Podsumowanie jesieni 2016 na Akcji Bałtyckiej
Gdy za oknami prawdziwie zimowe krajobrazy, wróćmy myślami do minionej już jesieni i podsumujmy zakończony w listopadzie sezon prac terenowych Akcji Bałtyckiej. A był to bardzo ciekawy sezon, głównie za sprawą kilku stwierdzeń rzadko zalatujących do Polski gatunków, bo pod względem ogólnej liczebności ptaki raczej nas nie zasypywały…

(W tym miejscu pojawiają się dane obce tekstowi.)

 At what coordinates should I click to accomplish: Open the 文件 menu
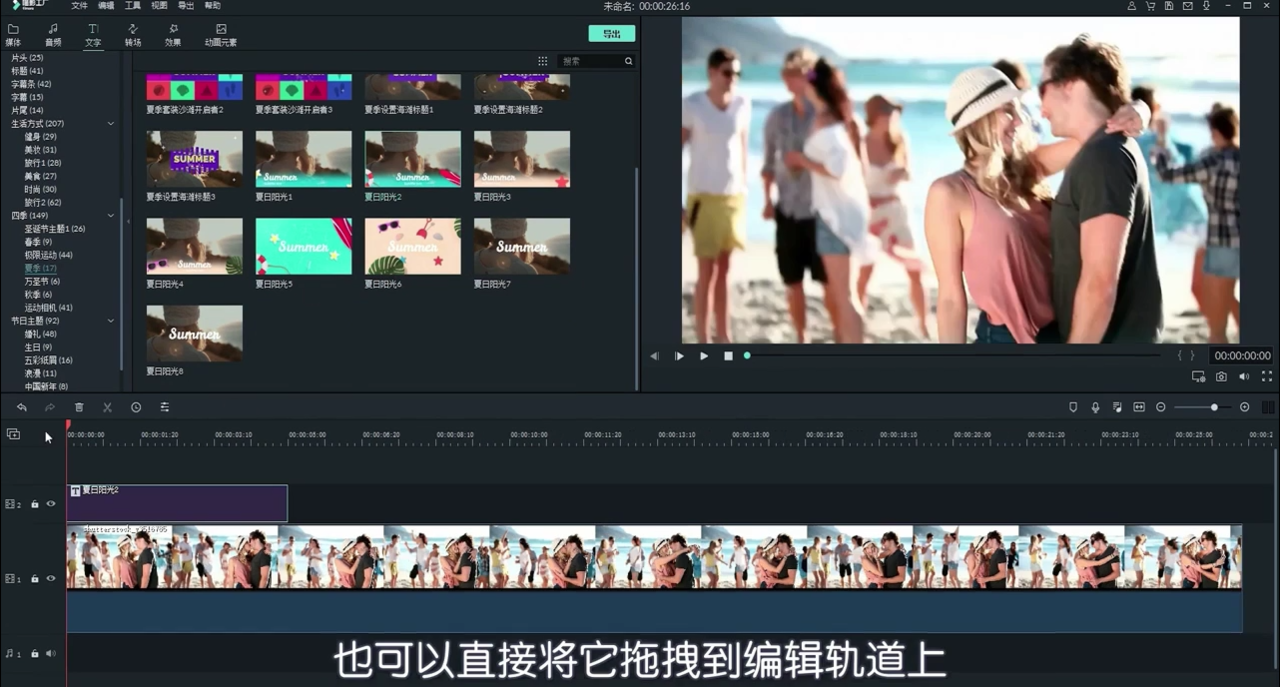tap(79, 6)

Zacznijmy od Bukowa. Wynik 5609 zaobrączkowanych ptaków nie jest szczególnie spektakularny, stanowi co prawda 103,8% średniej starego Bukowa, za to tylko 53,6% średniej dla Kopania. Znowu zabrakło tej jesieni sikor – zaledwie 166 zaobrączkowanych bogatek oznacza wyjątkowo mizerny przelot. Słabo jak na Bukowo spisały się też mysikróliki, choć z liczbą 794 osobników udało im się zająć drugie miejsce w tabeli. Na pierwszym miejscu uplasował się rudzik, który zdominował zupełnie miniony sezon – 1865 zaobrączkowanych osobników to jedna trzecia wszystkich schwytanych ptaków. Trzecie miejsce na podium należy do trzcinniczka, który z dobrym wynikiem 424 osobników wyprzedził nawet kapturkę (405). Miniony sezon był również pomyślny m.in. dla pierwiosnka i pełzacza leśnego, za to bardzo mało schwytaliśmy gajówek i muchołówek żałobnych. Wśród 79 zaobrączkowanych gatunków do najciekawszych należą: świstunka żółtawa – aż cztery osobniki pod koniec września – oraz kamusznik (dopiero drugi w historii AB). Warto też wspomnieć o nietypowej wiadomości zagranicznej, jaką był ranny nurzyk ze szwedzką obrączką, przyniesiony do obozu przez turystów i przekazany do rehabilitacji.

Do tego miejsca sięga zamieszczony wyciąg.